Like historians, competent clinical researchers in the field of IBS can come to widely different conclusions from the same body of evidence. In contrast, individual illness narratives often reveal aspects of a patients life that coincide with the onset of the illness and account for the particular symptoms. Only by listening to these stories can we get to know what their illness feels like and what makes it feel better. Moreover, the realisation that patients can respond to a variety of charismatic and complementary treatments of dubious ‘scientific’ efficacy, suggests that belief is a key factor. So what, we might ask, is more ‘truthful’ and valuable, the paucity of sterile scientific data or the living associations with the thoughts and actions of individual patients?

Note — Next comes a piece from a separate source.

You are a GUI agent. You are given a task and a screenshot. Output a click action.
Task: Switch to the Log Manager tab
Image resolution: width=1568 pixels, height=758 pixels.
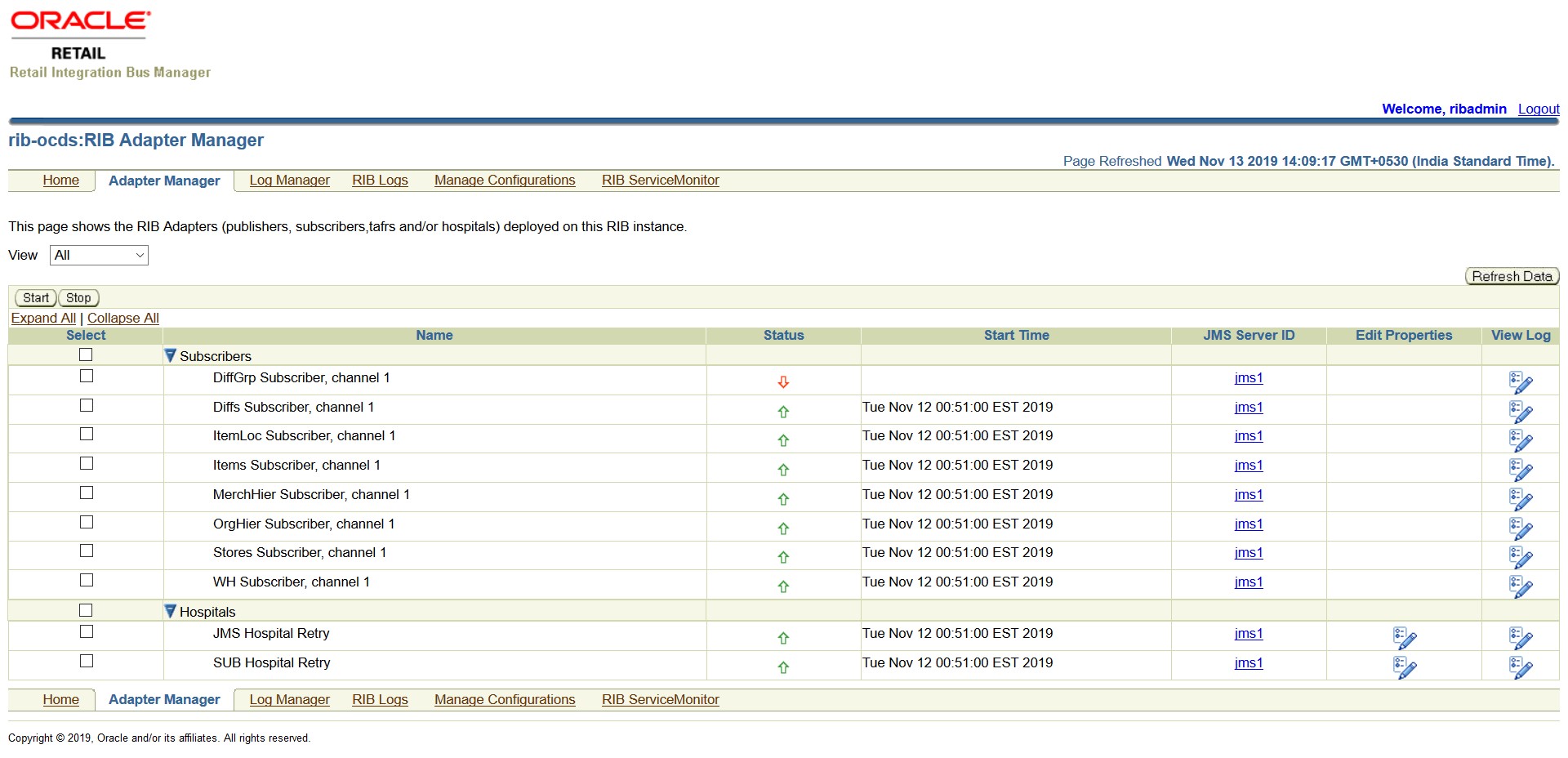289,180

Medical sociologist, Bryan Turner, once wrote in his book ‘The Body and Society’ that ‘Illness is a language, the body is representation and medicine is political practice’. In my current role as a psychotherapist and writer, I learn my patients’ language and try to help them understand what their illness represents in the context of their personal history and the way they run their life and not just the received ‘wisdom’ of scientific evidence.